John Malone: Cable's Pied Piper of Consolidation
[Commentary] Never have so many been spurred to such frenzy by so few. By "few," of course, we mean John Malone. Malone, the original cable guy, has sidled back into the industry he helped create decades earlier. In March, his Liberty Media bought a 27% stake in Charter Communications, a midsize operator with a laggard history. Malone announced the time was ripe for consolidation. That's all it took. Malone sees cabledom's "scale" challenge as involving much bigger stakes than just getting on even terms with content suppliers.
The cable industry is both blessed and cursed by its history as a bunch of noncompeting local franchises. Cursed, because no operator can achieve a national footprint the way its suppliers (e.g., CBS, HBO, ESPN) or the way its emerging competitors (e.g., Netflix, Amazon, YouTube) can. But cable is also blessed. In most of the country, it owns the premier last-mile network, upgradeable at low cost to meet customers' rising bandwidth demand. And as noncompeting monopolists, cable operators in theory are free to cooperate with each other and engage in extensive joint ventures without triggering antitrust scrutiny.

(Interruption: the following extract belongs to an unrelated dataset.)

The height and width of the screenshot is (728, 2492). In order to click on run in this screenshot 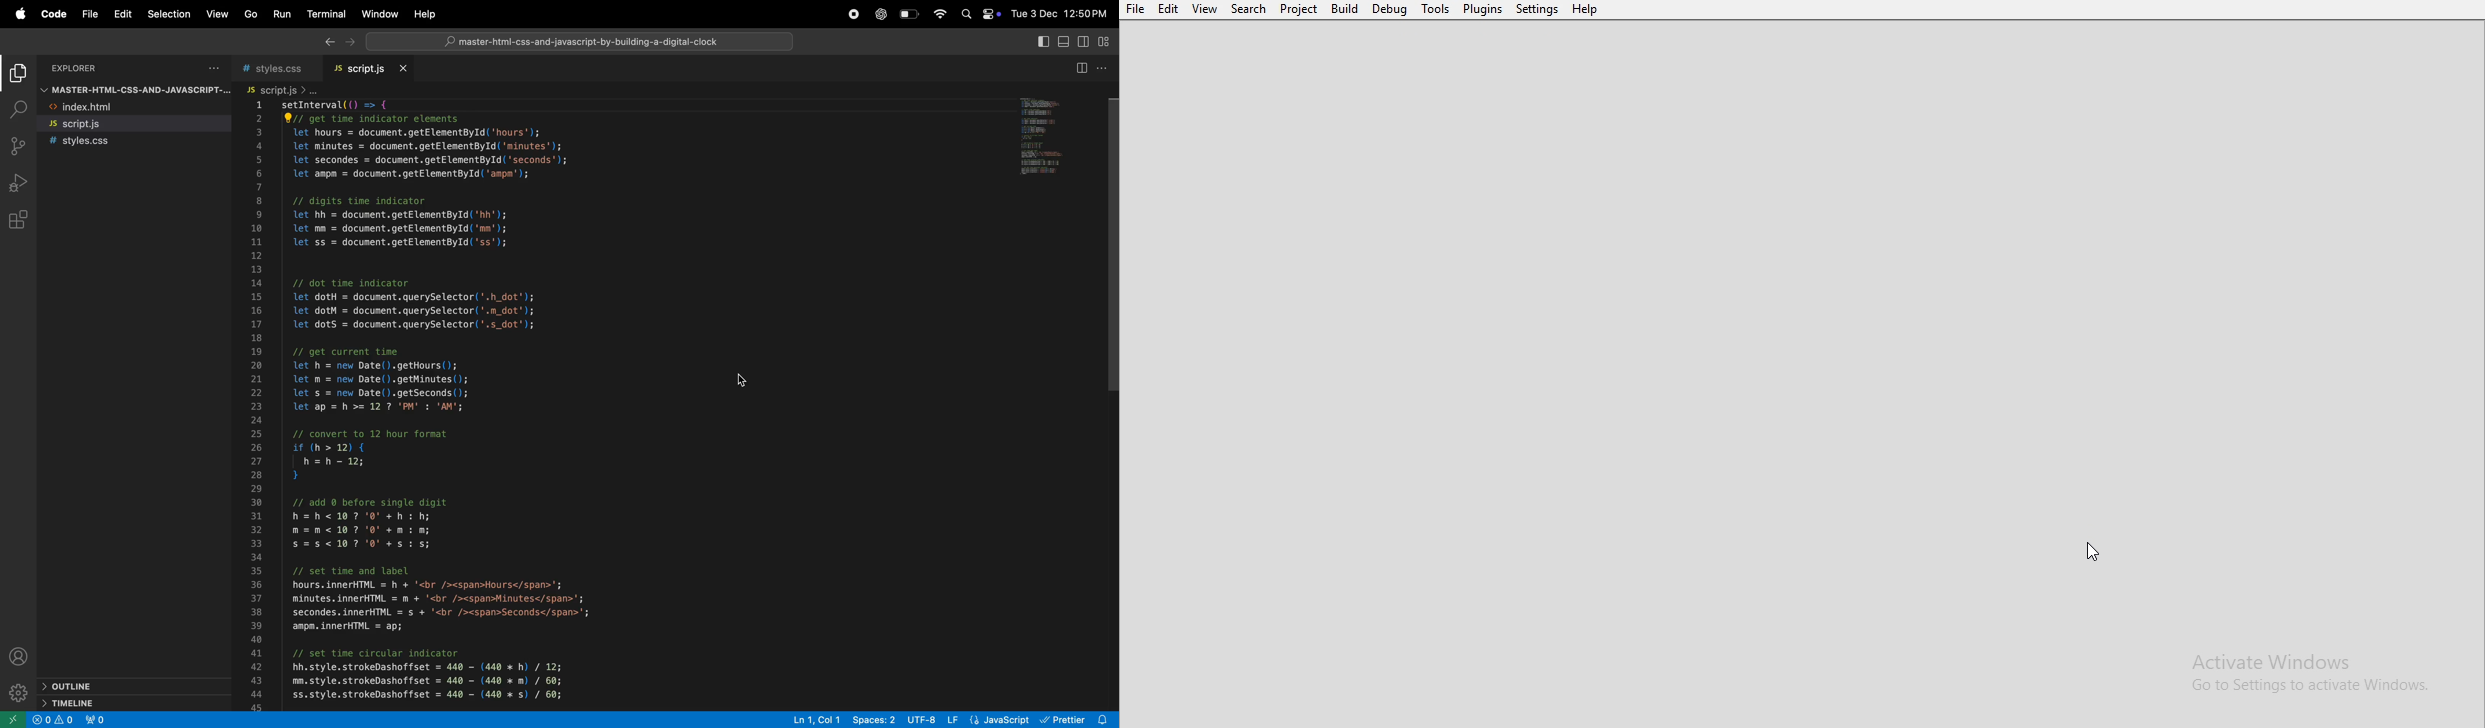, I will do `click(280, 14)`.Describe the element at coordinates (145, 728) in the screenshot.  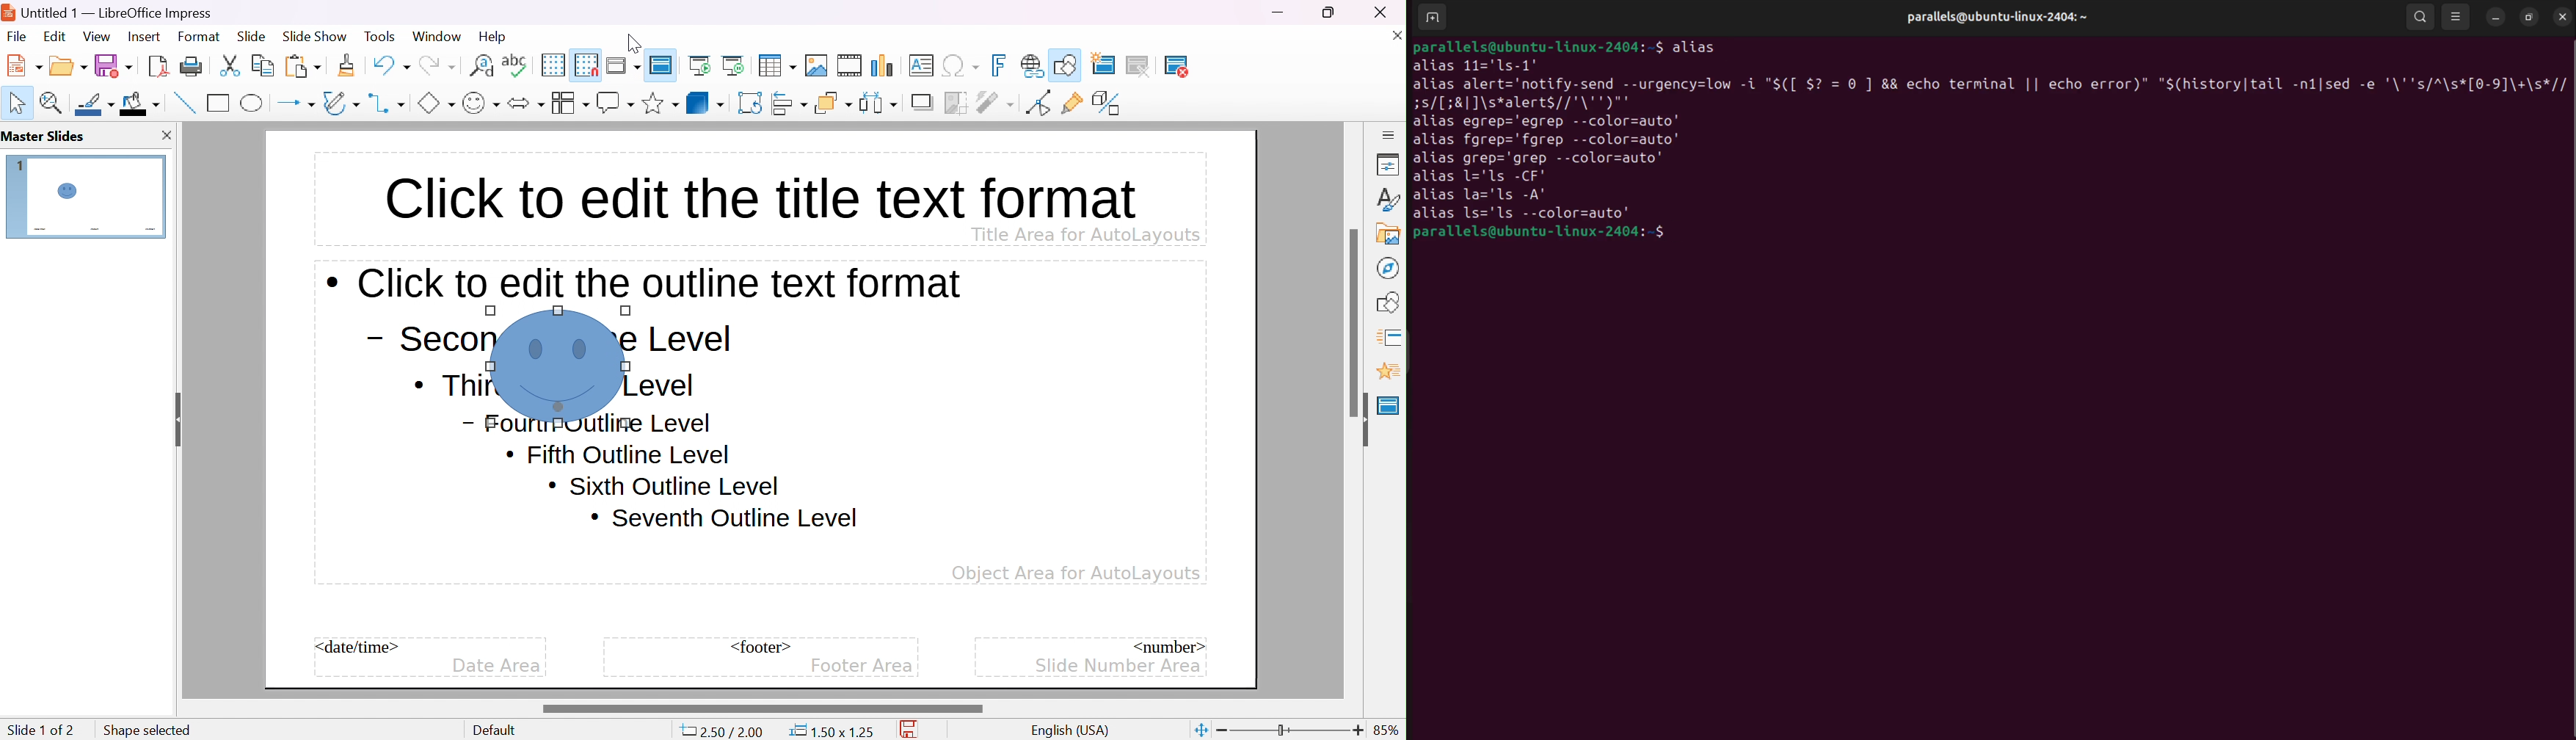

Malone sees salvation here. He sees the cable industry pooling not just R&D dollars to advance broadband technology, but to create its own Netflix-like programming packages to market nationally. The industry just needs "fewer big players," which will make it "easier to get alignment." Cablers could remake their own customer relationship. Instead of annoying households by trying to pass along higher and higher programming costs for shows watched by fewer and fewer people in the fragmented audience, cable could claim it's working hard to keep customer broadband bills low by making sure content suppliers like Google and Netflix pay their "fair share." This will be salable to programmers and regulators, however, only if the cablers aren't simultaneously competing to offer their own content bundles. Cable has been lucky lately. Net neutrality, the principle by which regulators have sought to regulate how operators use their networks, has been dying a natural and legal death. Malone and big cable ought to be leery of adopting a business strategy guaranteed to resurrect it.